Harvard can afford resistance to the Trump administration. What will befall public colleges and universities? City Tech, where I teach and have served as an administrator, is a part of the City University of New York, the largest public urban university in the United States. As a baccalaureate and associate degree-granting institution, City Tech is “committed to providing broad access to high quality technological and professional education for a diverse urban population.” Here, the revocation of grant funding affects not only innovative research, but also pivotal student success programs that support the “broad access” of our mission. The idea that all institutions of higher ed should follow in Harvard’s footsteps is noble but does not acknowledge quotidian reality; as analysts have noted, a limited number of institutions boast the endowments to independently combat the administration’s demands.

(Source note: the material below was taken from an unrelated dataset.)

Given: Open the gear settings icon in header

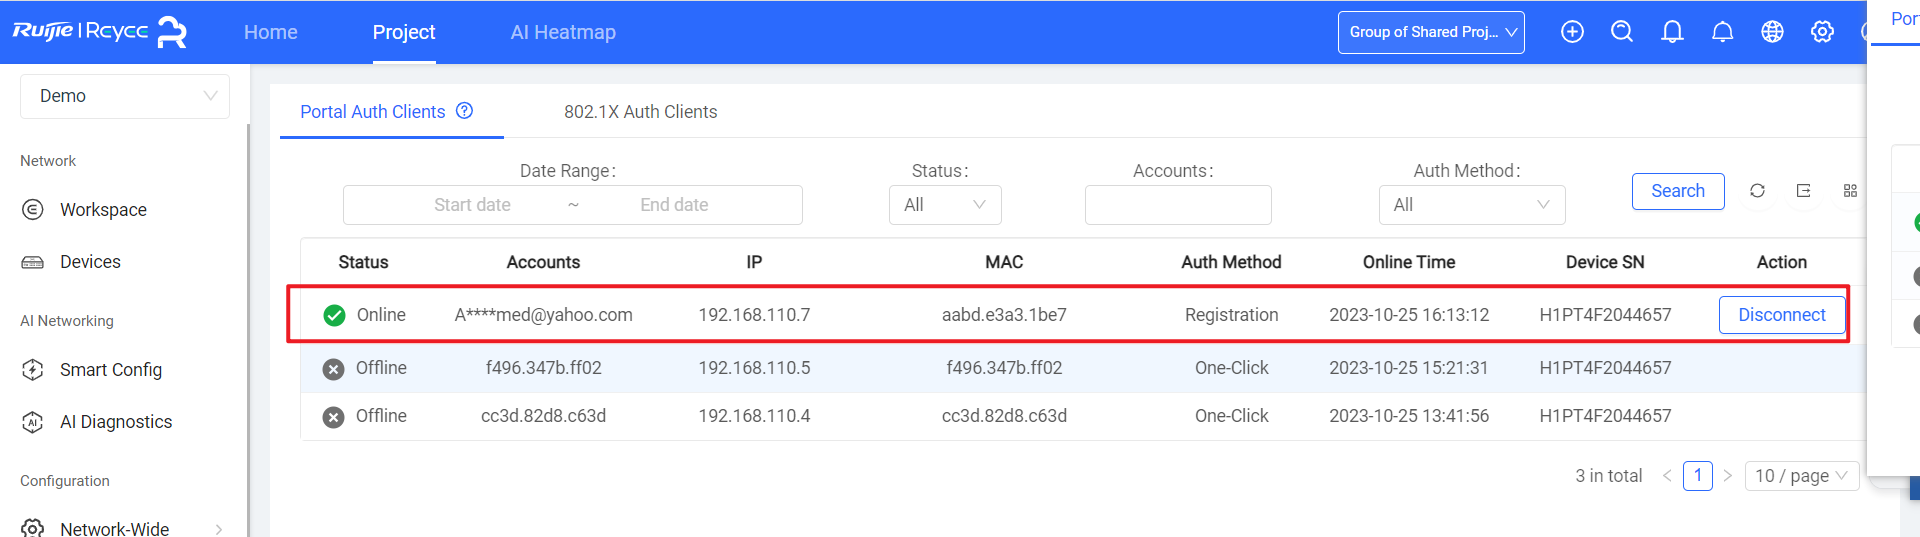Looking at the screenshot, I should (1822, 32).
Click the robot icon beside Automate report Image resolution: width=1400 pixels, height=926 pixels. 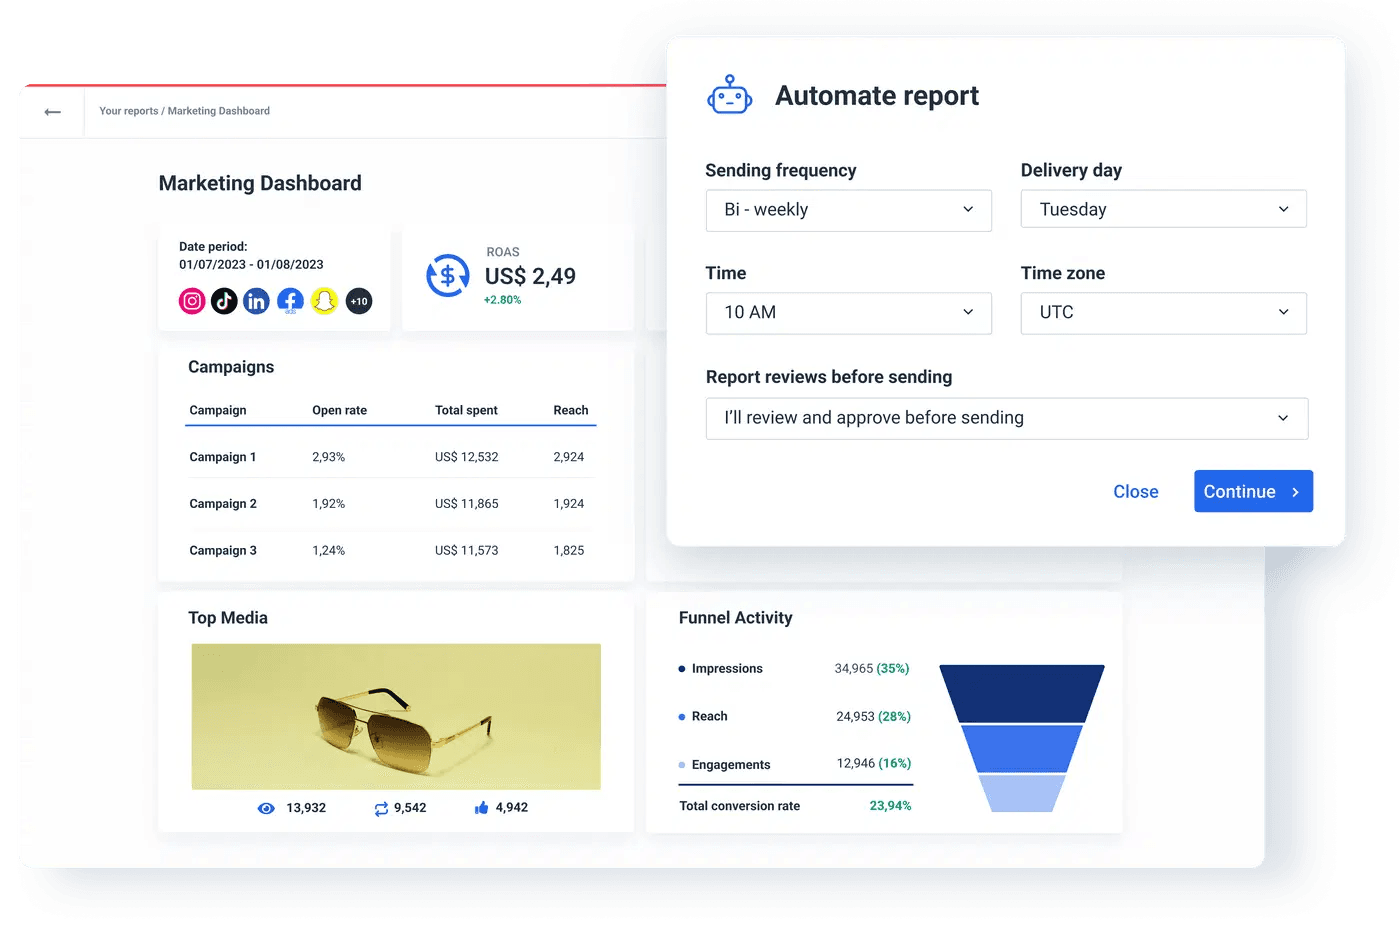729,96
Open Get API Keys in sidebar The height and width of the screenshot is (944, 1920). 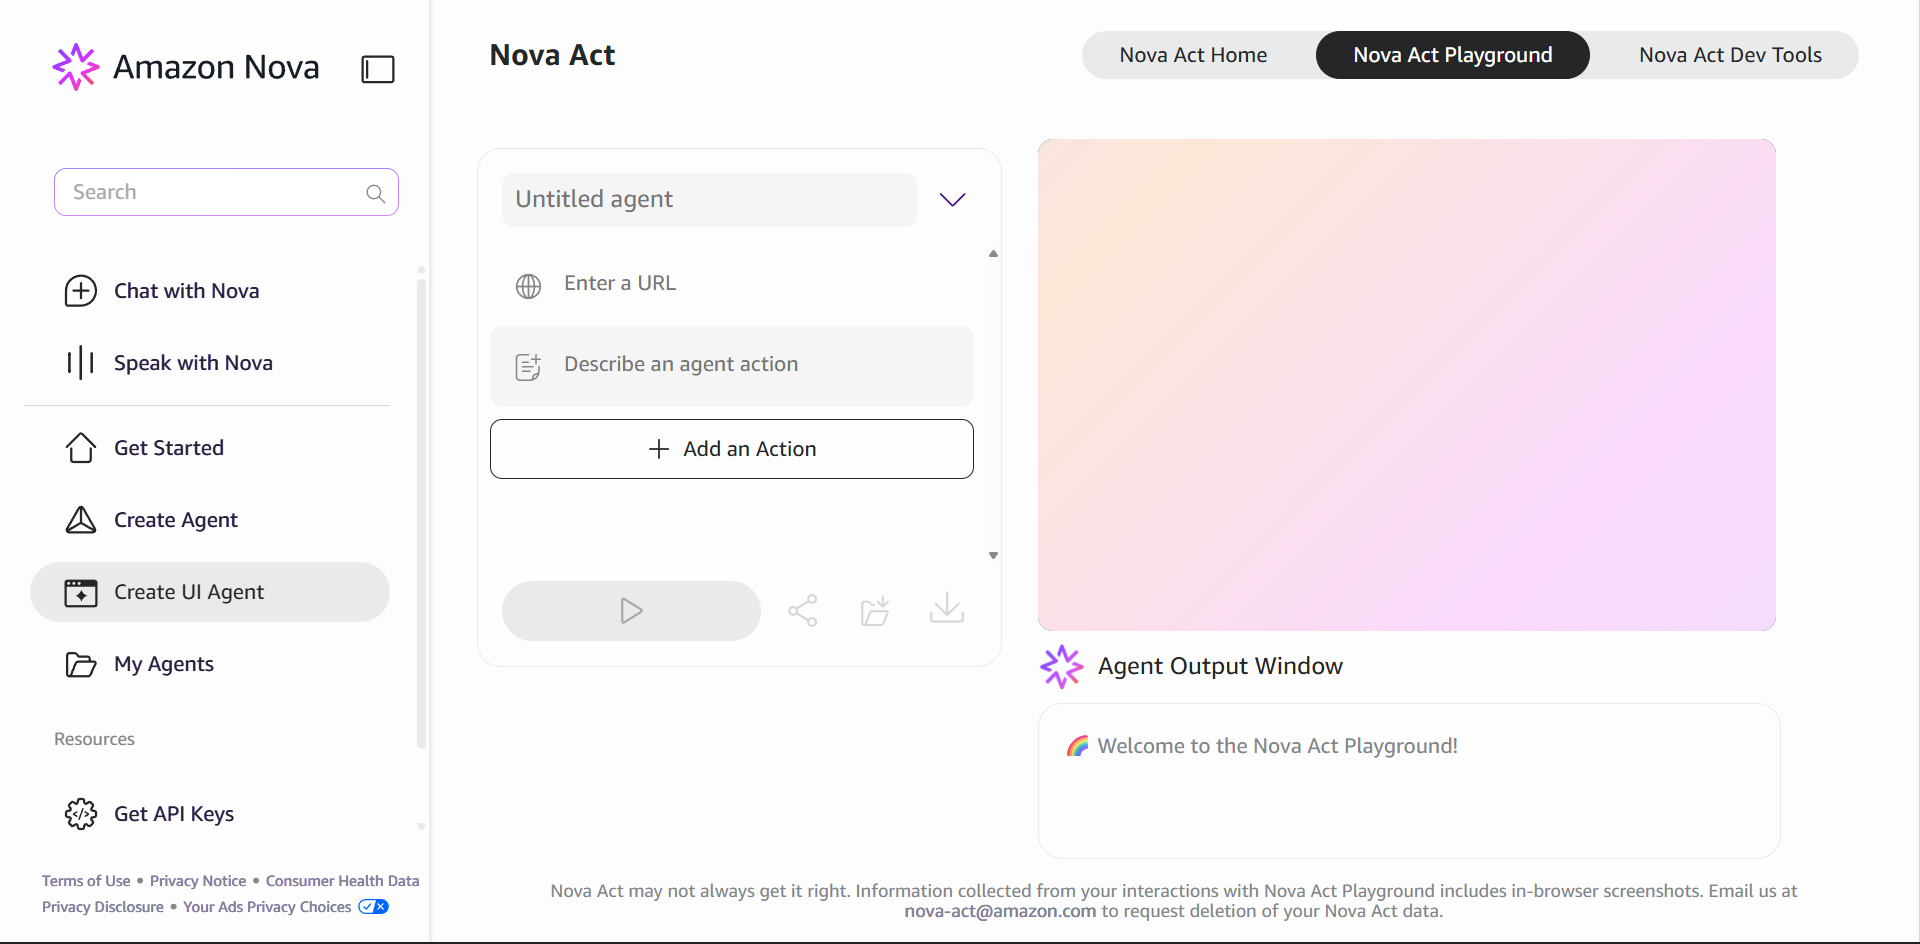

Higher education has been under sustained attack for decades, and academia has sputtered in its own defense, long believing that the majority hold truths about the value of education to be self-evident. The escalating assaults on multiple fronts, combined with the latest attempts to dismantle access to education, present a crucial opportunity to appraise and reform the divisions we may take for granted. We must think about how an exhaustive focus on elite private institutions does not recognize the millions of hardworking students who pursue degrees elsewhere and contribute meaningfully to our society. We must reflect upon the multitude of ways in which public universities further the public good.
In a smaller version of the coalition that is called for across the country, The Big Ten Academic Alliance, comprised of eighteen universities, passed a resolution for a Mutual Defense Compact in Defense of Academic Freedom, Institutional Integrity, and the Research Enterprise. The Call for Constructive Engagement, a petition circulated by The American Association of Colleges and Universities and signed by hundreds of college and university presidents, is a positive step toward realizing representation from a spectrum of higher ed institutions: community colleges, HBCUs, Ivy League universities, women’s colleges, public university systems, small liberal arts colleges and large universities.
Resistance to tyranny has never been free, and liberty cannot be selective: all colleges and universities, public and private, merit protection from incursion. Beyond resolutions, colleges and universities must pursue aggressive, collective legal defense, fundraising, and communication strategy, allying with neighboring institutions just across the street, county, state, and country. Just as America cannot afford to pursue isolationism, American higher educational institutions across the geographic, disciplinary, and ideological spectrum must abandon notions of exceptionalism, instead banding together on an unprecedented scale to form a more perfect union. The entire landscape of higher education in the United States, red state and blue, will emerge the better for it.
Dr. Caroline Chamberlin Hellman is a Professor of English at City Tech, City University of New York. She is a scholar of 19th-21st- century American literature whose publications span gender studies, multiethnic fiction, space and place, literary influence, and public education. Her current research concerns access, equity, and empathy in public higher education today.